In December the Government moved to implement these precautions by trying to push through Parliament stop-gap legislation to strengthen a de facto moratorium on xenotransplantation, the insertion of animal organs, such as pig hearts, or insulin-producing pancreas cells into humans.

The legislation was also supposed to give the Government some control over any future efforts to genetically engineer humans in New Zealand.

But the "precautionary approach" to the possibility of pig viruses crossing species into humans has triggered angry reaction from diabetes sufferers.

A constitutional lawyer, Mai Chen, has rejected as "unconstitutional" the proposed legal ban on transplanting animal cells into people, contained in amendments to the Hazardous Substances and New Organisms Act considered by Parliament's finance and expenditure committee.

Ms Chen said the ban would override an appeal she launched to the Medicines Review Committee on July 31 on behalf of Diatranz against the "unlawful" decision by the Ministry of Health. She said the appeal would be redundant if Parliament passed the proposed retrospective ban.

Environment Minister Marian Hobbs has previously warned the Government that implanting living animal cells in humans could shift retroviruses previously restricted to animal species into not only the transplant patient, but the rest of the human species. A retrovirus could cause infection in cells by duplicating its own genetic material and then inserting it into human DNA.

Human cells can be infected with viruses that exist in all pig cells, known as porcine endogenous retroviruses, and scientists fear they may cause disease in humans.

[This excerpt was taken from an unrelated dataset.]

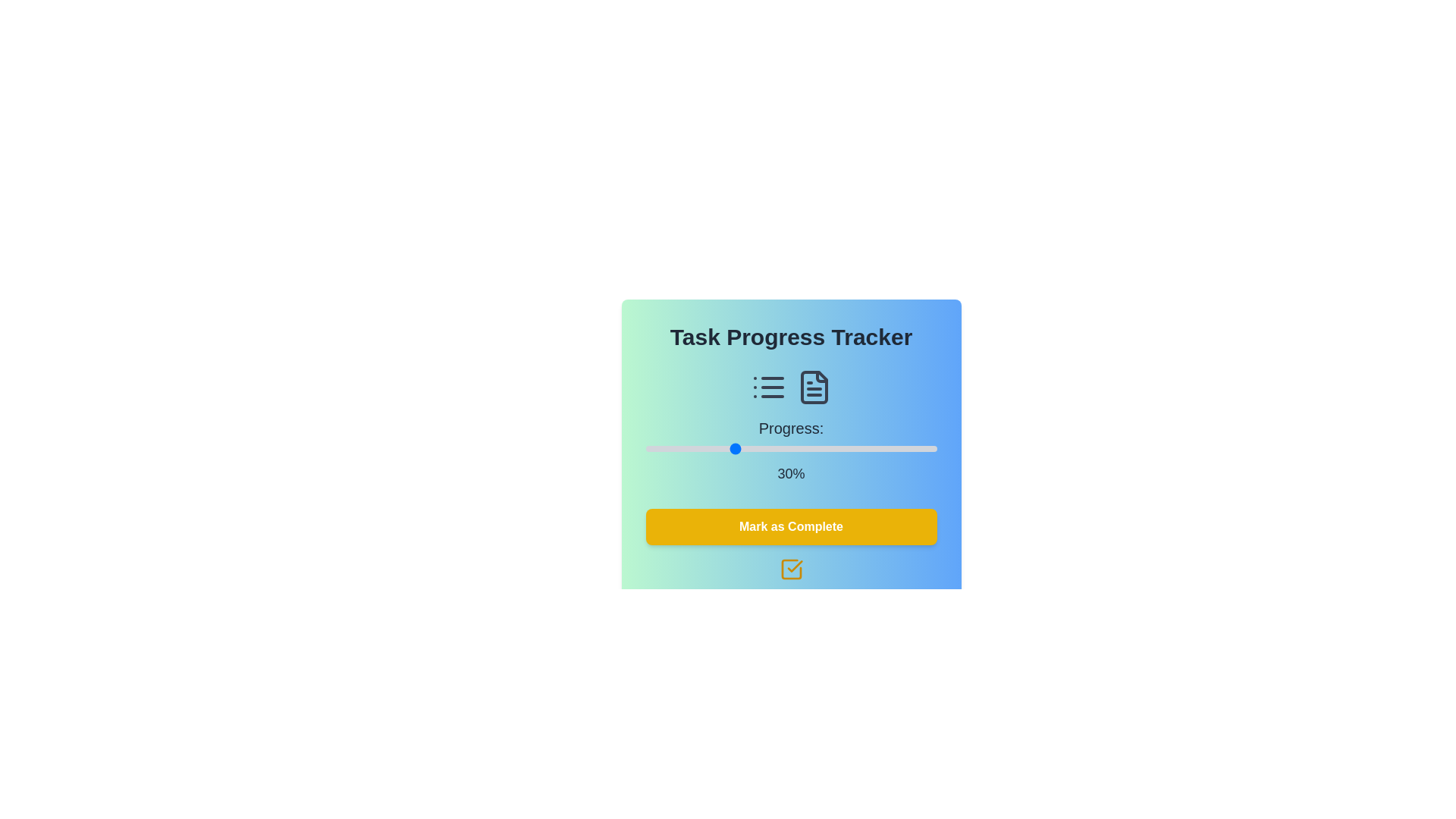 The height and width of the screenshot is (819, 1456). I want to click on the slider to set the progress to 82%, so click(884, 447).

Under the worst scenario, the viruses would mutate in people and cause epidemics.

According to Health Ministry safety and regulation chief adviser Bob Boyd the issue needs extensive public debate and scientific research.

"One doesn't know the risks to the community at large from this -- it might be useful for one individual, but what if you pass on a retrovirus?

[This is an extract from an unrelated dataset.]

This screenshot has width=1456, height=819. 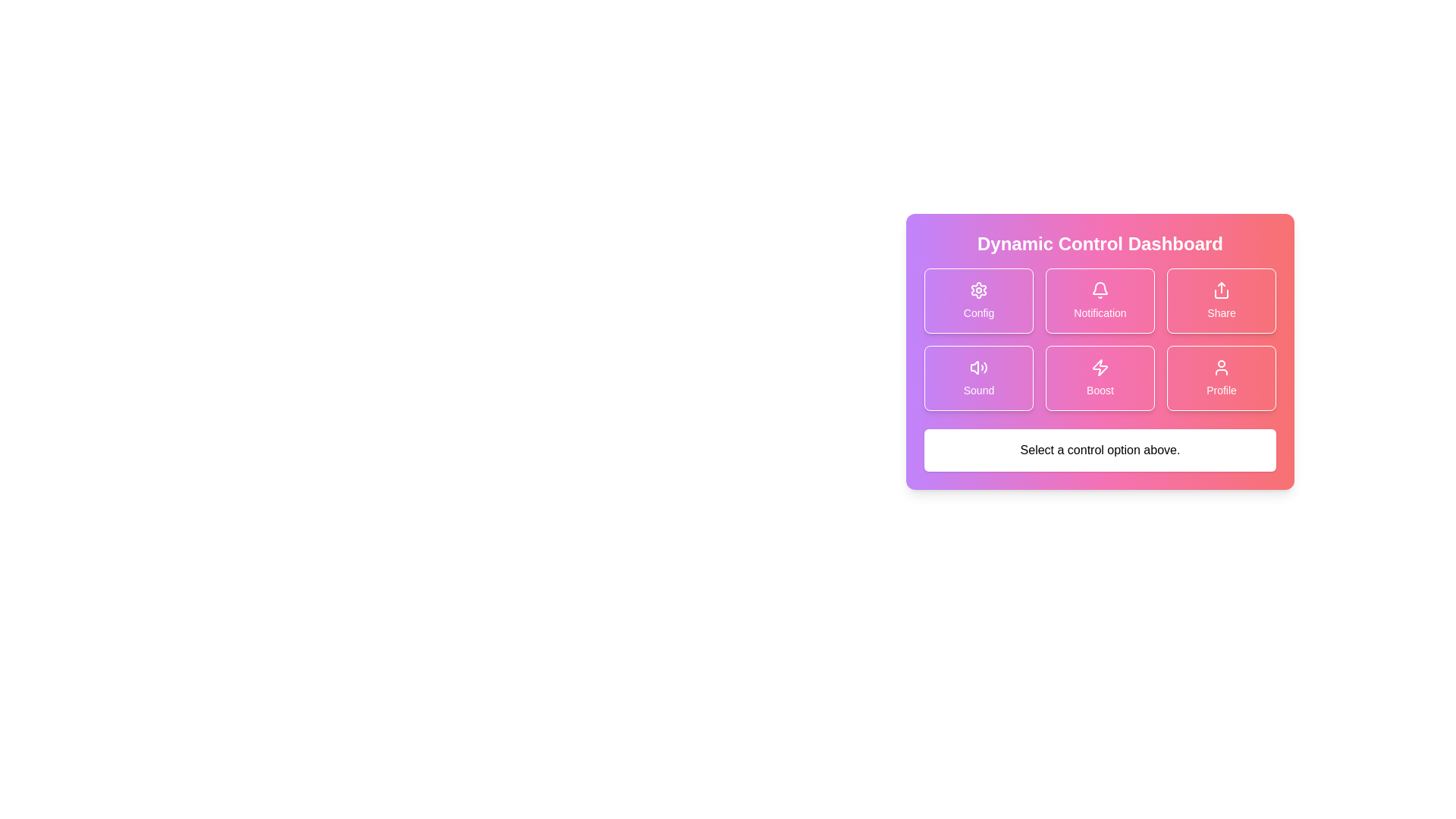 I want to click on the text label displaying 'Notification' in white color, located below the notification bell icon on the card in the top-right quadrant of the central control dashboard, so click(x=1100, y=312).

"Then there's the cultural factor of your neighbour or the person who wants to court your daughter having animal cells inside them," Dr Boyd said.

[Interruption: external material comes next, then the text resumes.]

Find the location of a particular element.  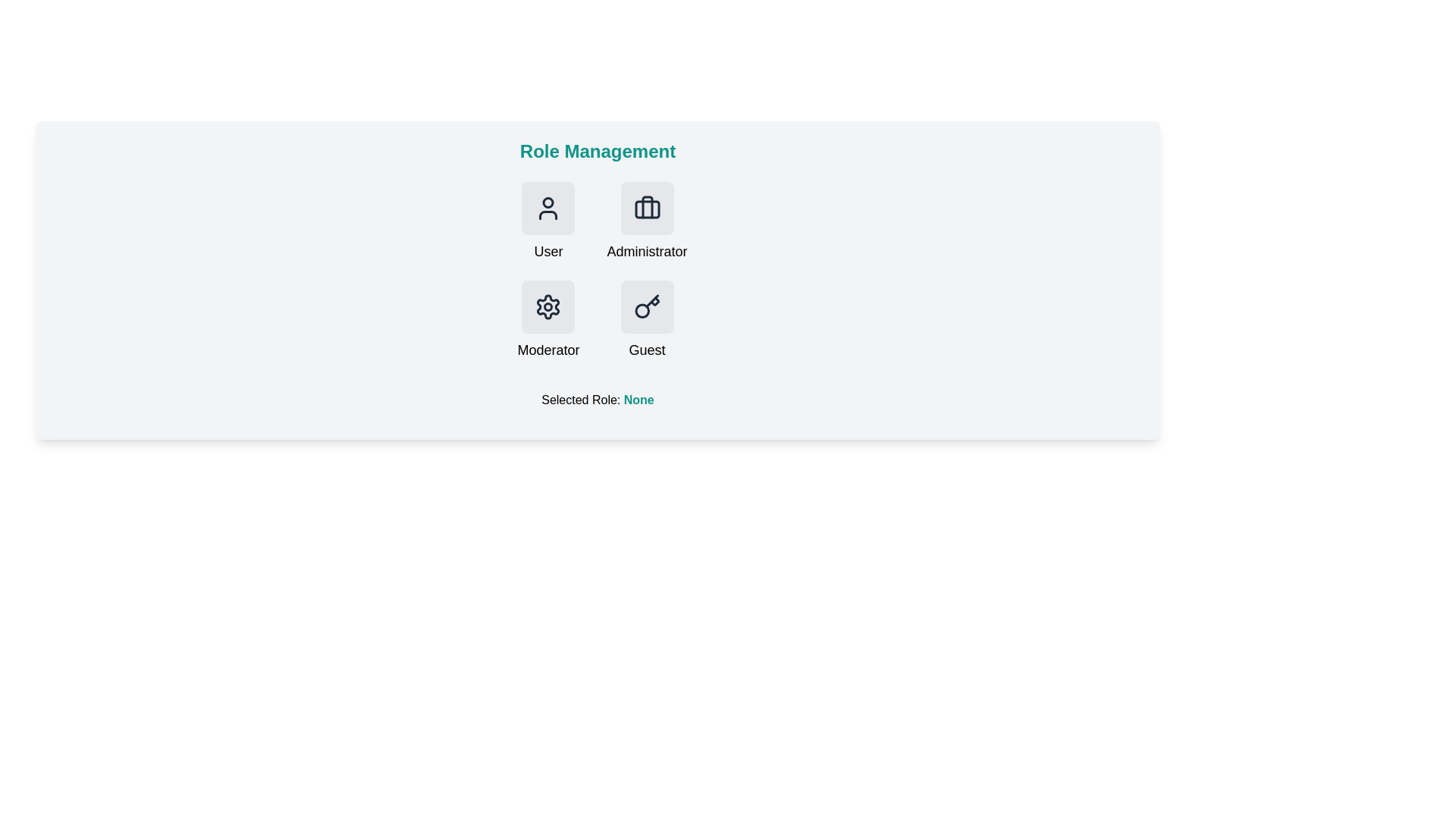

"It's got to be debated publicly, and the full ethical guidelines, and the cultural, spiritual, and safety issues have to be considered."

But Diatranz medical director Professor Bob Elliott -- who has pioneered the transplant of pig tissue into human diabetics -- said recent research had indicated it was technically impossible for a retrovirus in pigs to be transferred to humans through cell transplants.

He said Diatranz agreed to stop its trials in NZ when the ministry first raised the possibility of a retrovirus crossing into humans in 1996.

"Six years later we can see this is a fantasy. Pig retroviruses can't exist in human serum because it is marked with a blood group that makes it immediately incompatible with human beings," he said.

It was not that porcine retroviruses couldn't cross from pigs to lower mammals, just that they could not cross to higher primates or to man, he said. He said he would not allow the trials in the Cook Islands to go ahead unless they could be done to strict scientific guidelines.

According to Labour MP Di Yates, who introduced a private member's bill three years ago to stop animal implants in humans, Canada had banned it and the United States allowed it only for people who were past childbearing age.

The potential for Cook Islands trials has raised the spectre of Milan Brych, who fled New Zealand to set up a cancer clinic in Rarotonga and treated up to 300 patients mainly from Australia.

Brych claimed to be a refugee from Communist Czechoslovakia and practised in New Zealand as a doctor during the 1970s. He said he had developed a cure for cancer based on what was believed to be apricot kernels.

When questions were raised by authorities about his qualifications he fled New Zealand for the Cook Islands, where then premier Albert Henry and health minister Joe Williams invited him, in 1977, to set up practice.

Brych took over the paediatric ward of the almost new Rarotonga Hospital and began treating people. Sixty patients are buried there in a cemetery known as the "Brych Yard".